** WHAT THE TASK ASKS **
I would like the number of lines in the data that contain the word "page". Please give that number alone.
··· EXTRACTED ENTRIES ···
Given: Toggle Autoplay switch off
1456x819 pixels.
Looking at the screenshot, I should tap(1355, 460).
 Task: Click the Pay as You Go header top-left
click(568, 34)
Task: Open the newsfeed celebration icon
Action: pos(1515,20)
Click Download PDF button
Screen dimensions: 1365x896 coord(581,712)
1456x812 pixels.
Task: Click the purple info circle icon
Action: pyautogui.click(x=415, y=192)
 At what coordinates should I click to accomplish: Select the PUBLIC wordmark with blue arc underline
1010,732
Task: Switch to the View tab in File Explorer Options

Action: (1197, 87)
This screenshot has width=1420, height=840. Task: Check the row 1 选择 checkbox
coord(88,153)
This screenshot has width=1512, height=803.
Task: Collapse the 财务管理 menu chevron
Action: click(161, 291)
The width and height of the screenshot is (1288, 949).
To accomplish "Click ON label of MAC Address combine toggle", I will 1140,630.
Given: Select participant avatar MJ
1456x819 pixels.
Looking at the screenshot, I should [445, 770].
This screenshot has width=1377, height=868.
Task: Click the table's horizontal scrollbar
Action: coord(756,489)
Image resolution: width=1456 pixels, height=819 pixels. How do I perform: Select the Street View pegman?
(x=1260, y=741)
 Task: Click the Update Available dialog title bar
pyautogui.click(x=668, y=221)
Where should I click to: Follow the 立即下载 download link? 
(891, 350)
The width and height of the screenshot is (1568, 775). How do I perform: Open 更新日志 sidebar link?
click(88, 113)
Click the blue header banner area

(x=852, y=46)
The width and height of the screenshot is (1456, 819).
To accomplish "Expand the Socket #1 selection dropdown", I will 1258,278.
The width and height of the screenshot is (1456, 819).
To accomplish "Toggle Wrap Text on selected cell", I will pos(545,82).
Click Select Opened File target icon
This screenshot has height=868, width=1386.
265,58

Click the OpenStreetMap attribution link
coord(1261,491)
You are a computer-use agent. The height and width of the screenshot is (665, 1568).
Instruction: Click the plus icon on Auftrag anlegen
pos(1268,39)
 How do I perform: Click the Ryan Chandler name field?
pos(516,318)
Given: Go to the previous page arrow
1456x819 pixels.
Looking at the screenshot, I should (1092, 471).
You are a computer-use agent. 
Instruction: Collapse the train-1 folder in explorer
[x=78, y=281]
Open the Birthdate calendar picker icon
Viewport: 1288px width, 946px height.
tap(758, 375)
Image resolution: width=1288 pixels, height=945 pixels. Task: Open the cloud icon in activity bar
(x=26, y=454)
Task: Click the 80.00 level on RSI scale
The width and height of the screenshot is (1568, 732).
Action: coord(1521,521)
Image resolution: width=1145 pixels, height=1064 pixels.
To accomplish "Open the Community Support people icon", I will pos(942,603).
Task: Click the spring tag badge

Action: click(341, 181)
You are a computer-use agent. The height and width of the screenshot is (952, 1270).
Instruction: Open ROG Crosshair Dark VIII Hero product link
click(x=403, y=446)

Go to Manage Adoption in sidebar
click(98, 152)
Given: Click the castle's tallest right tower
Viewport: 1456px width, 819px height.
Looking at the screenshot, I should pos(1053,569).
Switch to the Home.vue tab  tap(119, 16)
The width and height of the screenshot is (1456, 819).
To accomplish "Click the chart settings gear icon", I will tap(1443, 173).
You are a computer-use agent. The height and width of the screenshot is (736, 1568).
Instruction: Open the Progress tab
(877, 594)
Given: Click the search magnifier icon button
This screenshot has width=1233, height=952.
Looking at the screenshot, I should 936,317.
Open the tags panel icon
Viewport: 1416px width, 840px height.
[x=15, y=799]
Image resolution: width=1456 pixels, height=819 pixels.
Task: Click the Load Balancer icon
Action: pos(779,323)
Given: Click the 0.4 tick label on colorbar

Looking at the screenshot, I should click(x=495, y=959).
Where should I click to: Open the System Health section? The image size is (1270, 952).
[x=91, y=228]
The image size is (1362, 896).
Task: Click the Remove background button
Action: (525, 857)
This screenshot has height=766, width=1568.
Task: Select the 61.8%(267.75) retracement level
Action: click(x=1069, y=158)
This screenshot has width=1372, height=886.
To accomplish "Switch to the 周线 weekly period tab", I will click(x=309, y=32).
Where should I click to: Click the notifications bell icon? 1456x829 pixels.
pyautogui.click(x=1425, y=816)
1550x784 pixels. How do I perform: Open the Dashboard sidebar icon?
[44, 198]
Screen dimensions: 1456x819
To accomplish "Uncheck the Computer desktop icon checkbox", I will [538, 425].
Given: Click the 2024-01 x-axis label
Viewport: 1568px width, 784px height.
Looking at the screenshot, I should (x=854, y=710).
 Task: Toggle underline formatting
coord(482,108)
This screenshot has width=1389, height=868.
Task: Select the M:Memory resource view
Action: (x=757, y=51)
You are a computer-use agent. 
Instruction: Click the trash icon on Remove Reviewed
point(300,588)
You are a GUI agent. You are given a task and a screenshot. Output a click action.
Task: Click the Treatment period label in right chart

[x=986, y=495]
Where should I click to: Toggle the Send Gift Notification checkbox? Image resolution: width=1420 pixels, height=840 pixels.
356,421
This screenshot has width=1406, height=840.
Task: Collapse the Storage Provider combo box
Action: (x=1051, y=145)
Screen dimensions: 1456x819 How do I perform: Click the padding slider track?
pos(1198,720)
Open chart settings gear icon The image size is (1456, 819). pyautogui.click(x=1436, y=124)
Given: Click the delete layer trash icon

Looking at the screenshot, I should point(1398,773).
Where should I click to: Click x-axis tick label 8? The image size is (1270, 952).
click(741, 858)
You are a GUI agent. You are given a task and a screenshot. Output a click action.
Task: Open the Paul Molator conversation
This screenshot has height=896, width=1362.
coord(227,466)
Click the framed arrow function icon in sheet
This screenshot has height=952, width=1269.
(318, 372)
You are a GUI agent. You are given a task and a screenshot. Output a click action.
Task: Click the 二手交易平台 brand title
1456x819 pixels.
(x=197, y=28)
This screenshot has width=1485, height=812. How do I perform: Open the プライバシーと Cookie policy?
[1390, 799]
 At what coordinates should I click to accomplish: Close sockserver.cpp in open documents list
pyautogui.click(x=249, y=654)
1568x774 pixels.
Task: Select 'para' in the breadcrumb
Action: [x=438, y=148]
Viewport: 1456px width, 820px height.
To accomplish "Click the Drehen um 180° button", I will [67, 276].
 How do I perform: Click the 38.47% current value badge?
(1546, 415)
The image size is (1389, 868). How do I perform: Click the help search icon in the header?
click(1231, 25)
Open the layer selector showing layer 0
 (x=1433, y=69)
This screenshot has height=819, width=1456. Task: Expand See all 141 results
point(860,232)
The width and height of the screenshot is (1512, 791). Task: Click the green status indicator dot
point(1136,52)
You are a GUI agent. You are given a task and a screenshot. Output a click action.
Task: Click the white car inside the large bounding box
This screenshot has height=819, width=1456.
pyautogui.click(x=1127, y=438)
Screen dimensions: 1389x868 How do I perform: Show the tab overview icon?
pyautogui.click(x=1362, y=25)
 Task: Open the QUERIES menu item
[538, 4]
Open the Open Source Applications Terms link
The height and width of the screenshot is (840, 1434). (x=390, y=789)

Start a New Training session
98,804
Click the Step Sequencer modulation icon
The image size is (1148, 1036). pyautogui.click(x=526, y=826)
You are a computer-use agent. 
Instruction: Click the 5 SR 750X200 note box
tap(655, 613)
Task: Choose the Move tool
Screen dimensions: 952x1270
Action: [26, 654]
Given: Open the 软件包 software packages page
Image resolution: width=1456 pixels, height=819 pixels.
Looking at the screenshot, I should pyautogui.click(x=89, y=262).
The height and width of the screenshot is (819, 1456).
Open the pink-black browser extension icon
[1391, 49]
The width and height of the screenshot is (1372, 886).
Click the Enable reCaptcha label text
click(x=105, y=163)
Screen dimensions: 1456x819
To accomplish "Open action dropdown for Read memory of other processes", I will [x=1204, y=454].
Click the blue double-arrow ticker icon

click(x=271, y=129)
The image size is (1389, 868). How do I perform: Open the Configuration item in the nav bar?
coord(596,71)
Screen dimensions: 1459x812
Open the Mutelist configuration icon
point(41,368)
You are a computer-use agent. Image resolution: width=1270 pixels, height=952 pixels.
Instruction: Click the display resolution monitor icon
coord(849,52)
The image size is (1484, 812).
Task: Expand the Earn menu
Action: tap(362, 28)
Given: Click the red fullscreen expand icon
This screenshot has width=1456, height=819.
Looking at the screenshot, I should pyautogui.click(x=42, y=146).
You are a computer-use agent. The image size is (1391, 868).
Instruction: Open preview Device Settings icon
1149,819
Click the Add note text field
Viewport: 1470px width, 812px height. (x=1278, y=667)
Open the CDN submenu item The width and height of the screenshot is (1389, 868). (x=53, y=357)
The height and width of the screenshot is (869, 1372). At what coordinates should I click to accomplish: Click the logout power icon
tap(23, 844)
···
** RESPONSE **
2